Collected data
^^^^^^^^^^^^^^^^

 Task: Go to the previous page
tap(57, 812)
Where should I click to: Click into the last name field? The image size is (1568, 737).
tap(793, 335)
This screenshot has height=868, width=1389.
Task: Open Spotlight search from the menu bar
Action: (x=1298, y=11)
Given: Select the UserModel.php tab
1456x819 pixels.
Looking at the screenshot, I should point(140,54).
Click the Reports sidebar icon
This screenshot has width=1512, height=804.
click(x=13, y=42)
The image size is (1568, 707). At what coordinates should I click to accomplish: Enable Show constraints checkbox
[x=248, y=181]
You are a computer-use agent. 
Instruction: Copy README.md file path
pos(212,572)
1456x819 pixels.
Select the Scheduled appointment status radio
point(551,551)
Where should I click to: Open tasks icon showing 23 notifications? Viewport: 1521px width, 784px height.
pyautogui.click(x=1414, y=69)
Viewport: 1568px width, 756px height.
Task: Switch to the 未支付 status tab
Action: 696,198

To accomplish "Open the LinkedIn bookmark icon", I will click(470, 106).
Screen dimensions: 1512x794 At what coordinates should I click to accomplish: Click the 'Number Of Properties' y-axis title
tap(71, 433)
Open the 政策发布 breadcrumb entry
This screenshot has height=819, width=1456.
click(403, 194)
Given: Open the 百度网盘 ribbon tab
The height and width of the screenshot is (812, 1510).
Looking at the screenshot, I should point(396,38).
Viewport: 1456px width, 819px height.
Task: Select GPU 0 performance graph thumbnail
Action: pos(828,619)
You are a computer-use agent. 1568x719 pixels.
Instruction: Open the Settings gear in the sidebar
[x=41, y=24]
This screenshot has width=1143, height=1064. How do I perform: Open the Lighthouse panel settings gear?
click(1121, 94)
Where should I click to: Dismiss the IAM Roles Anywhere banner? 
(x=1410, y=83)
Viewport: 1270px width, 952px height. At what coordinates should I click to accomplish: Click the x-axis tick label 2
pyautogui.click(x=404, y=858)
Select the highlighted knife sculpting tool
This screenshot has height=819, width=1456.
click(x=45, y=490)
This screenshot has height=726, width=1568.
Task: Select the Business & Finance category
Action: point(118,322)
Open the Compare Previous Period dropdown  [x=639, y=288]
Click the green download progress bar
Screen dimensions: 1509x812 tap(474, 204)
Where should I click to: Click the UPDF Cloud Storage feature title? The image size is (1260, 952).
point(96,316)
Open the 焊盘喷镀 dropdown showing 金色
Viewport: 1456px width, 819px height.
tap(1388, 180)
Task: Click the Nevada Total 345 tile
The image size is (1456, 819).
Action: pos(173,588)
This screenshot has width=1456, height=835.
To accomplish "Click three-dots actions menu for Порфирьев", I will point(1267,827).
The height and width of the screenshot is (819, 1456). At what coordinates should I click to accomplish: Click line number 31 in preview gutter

^^^^^^^^^^^^^^^^

Copy the data exactly. Leave nothing out.

## EXERCISE RESPONSE
 Task: Go to the previous page
tap(57, 812)
Where should I click to: Click into the last name field? The image size is (1568, 737).
tap(793, 335)
This screenshot has height=868, width=1389.
Task: Open Spotlight search from the menu bar
Action: (x=1298, y=11)
Given: Select the UserModel.php tab
1456x819 pixels.
Looking at the screenshot, I should point(140,54).
Click the Reports sidebar icon
This screenshot has width=1512, height=804.
click(x=13, y=42)
The image size is (1568, 707). At what coordinates should I click to accomplish: Enable Show constraints checkbox
[x=248, y=181]
You are a computer-use agent. 
Instruction: Copy README.md file path
pos(212,572)
1456x819 pixels.
Select the Scheduled appointment status radio
point(551,551)
Where should I click to: Open tasks icon showing 23 notifications? Viewport: 1521px width, 784px height.
pyautogui.click(x=1414, y=69)
Viewport: 1568px width, 756px height.
Task: Switch to the 未支付 status tab
Action: 696,198

To accomplish "Open the LinkedIn bookmark icon", I will click(470, 106).
Screen dimensions: 1512x794 At what coordinates should I click to accomplish: Click the 'Number Of Properties' y-axis title
tap(71, 433)
Open the 政策发布 breadcrumb entry
This screenshot has height=819, width=1456.
click(403, 194)
Given: Open the 百度网盘 ribbon tab
The height and width of the screenshot is (812, 1510).
Looking at the screenshot, I should point(396,38).
Viewport: 1456px width, 819px height.
Task: Select GPU 0 performance graph thumbnail
Action: pos(828,619)
You are a computer-use agent. 1568x719 pixels.
Instruction: Open the Settings gear in the sidebar
[x=41, y=24]
This screenshot has width=1143, height=1064. How do I perform: Open the Lighthouse panel settings gear?
click(1121, 94)
Where should I click to: Dismiss the IAM Roles Anywhere banner? 
(x=1410, y=83)
Viewport: 1270px width, 952px height. At what coordinates should I click to accomplish: Click the x-axis tick label 2
pyautogui.click(x=404, y=858)
Select the highlighted knife sculpting tool
This screenshot has height=819, width=1456.
click(x=45, y=490)
This screenshot has height=726, width=1568.
Task: Select the Business & Finance category
Action: point(118,322)
Open the Compare Previous Period dropdown  [x=639, y=288]
Click the green download progress bar
Screen dimensions: 1509x812 tap(474, 204)
Where should I click to: Click the UPDF Cloud Storage feature title? The image size is (1260, 952).
point(96,316)
Open the 焊盘喷镀 dropdown showing 金色
Viewport: 1456px width, 819px height.
tap(1388, 180)
Task: Click the Nevada Total 345 tile
The image size is (1456, 819).
Action: pos(173,588)
This screenshot has width=1456, height=835.
To accomplish "Click three-dots actions menu for Порфирьев", I will point(1267,827).
The height and width of the screenshot is (819, 1456). At what coordinates should I click to accomplish: Click line number 31 in preview gutter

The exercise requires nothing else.